Exercise details => Report each line of the entries below that includes "beside".

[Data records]
== Segment start ==

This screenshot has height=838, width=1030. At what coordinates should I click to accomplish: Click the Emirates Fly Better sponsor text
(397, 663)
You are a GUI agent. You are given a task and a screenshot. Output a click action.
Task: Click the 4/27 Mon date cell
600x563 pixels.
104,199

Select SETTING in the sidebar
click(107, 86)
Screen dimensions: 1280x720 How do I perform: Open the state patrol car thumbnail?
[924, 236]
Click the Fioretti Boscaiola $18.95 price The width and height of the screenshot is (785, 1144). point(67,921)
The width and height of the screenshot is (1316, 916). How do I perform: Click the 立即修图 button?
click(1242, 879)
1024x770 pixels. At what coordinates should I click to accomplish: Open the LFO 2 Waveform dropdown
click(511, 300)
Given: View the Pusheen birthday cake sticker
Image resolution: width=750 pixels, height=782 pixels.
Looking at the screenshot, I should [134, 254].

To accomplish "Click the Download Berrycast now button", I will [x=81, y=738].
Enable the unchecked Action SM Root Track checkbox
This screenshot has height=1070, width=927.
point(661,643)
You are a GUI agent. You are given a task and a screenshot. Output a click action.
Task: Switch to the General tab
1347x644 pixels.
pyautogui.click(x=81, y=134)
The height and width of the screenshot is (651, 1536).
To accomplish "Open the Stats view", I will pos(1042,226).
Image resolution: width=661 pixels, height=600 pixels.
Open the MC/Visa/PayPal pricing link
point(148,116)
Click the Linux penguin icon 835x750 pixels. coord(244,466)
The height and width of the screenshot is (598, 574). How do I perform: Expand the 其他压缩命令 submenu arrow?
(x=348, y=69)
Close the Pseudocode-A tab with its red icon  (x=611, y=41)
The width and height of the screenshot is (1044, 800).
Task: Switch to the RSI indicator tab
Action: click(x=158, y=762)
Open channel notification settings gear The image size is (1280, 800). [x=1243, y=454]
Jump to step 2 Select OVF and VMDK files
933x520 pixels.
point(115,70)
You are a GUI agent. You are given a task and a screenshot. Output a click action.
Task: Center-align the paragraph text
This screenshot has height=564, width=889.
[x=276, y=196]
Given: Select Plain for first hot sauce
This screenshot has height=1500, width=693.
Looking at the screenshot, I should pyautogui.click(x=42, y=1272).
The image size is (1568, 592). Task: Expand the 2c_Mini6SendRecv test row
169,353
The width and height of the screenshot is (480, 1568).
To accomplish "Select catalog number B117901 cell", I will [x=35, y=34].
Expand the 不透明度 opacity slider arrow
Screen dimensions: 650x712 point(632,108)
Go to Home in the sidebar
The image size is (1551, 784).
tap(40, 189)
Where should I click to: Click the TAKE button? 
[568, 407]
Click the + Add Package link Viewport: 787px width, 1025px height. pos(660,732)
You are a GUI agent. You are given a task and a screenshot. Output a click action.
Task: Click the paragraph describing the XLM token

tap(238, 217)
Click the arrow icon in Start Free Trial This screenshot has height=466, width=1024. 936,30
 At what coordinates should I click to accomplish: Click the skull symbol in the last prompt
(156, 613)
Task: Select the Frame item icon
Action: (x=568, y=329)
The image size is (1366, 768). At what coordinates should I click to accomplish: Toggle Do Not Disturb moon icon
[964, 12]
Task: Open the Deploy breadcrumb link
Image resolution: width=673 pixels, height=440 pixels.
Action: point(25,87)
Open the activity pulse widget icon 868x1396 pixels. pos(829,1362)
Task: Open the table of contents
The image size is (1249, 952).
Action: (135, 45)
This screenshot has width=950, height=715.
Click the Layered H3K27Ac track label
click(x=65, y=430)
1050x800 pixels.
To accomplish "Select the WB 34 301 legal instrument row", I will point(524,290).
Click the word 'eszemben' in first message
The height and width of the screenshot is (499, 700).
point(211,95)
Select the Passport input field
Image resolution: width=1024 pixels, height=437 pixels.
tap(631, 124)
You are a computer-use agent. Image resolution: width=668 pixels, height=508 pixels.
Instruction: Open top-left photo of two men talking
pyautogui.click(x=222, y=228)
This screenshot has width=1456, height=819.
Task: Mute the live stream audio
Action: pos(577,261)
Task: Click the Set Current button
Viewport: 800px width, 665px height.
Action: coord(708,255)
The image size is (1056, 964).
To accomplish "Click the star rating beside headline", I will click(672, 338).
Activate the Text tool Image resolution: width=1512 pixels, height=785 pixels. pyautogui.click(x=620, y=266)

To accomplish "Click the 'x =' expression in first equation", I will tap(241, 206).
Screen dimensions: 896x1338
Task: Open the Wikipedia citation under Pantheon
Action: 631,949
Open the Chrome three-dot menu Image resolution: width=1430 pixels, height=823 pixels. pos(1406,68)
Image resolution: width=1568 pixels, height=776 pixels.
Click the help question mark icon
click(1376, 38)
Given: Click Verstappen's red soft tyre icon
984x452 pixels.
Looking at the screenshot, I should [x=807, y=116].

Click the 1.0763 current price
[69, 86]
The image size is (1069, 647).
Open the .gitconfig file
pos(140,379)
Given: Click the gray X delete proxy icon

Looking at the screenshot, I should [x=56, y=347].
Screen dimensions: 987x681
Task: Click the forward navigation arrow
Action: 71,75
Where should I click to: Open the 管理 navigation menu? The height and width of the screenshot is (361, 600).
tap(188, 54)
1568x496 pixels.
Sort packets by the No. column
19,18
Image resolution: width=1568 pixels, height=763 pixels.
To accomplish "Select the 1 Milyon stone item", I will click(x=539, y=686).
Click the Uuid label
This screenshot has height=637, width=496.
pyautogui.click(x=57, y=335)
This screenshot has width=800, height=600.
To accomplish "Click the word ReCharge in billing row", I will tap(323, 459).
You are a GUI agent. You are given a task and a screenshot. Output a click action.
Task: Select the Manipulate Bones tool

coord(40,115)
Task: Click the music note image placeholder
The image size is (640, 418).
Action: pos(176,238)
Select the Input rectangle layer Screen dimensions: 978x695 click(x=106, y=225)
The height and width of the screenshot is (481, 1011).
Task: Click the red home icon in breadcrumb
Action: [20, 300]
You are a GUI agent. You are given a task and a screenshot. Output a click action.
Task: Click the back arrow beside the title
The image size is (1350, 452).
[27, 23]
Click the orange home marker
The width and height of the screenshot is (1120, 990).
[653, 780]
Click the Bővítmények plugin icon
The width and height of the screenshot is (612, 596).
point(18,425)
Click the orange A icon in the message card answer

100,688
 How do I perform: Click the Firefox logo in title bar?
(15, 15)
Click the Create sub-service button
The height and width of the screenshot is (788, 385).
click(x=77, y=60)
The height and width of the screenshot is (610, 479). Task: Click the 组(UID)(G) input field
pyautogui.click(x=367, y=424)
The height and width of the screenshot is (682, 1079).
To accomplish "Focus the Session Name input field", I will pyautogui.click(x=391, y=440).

== Segment end ==

Your solution =>
To accomplish "Click the star rating beside headline", I will click(672, 338).
Task: Click the back arrow beside the title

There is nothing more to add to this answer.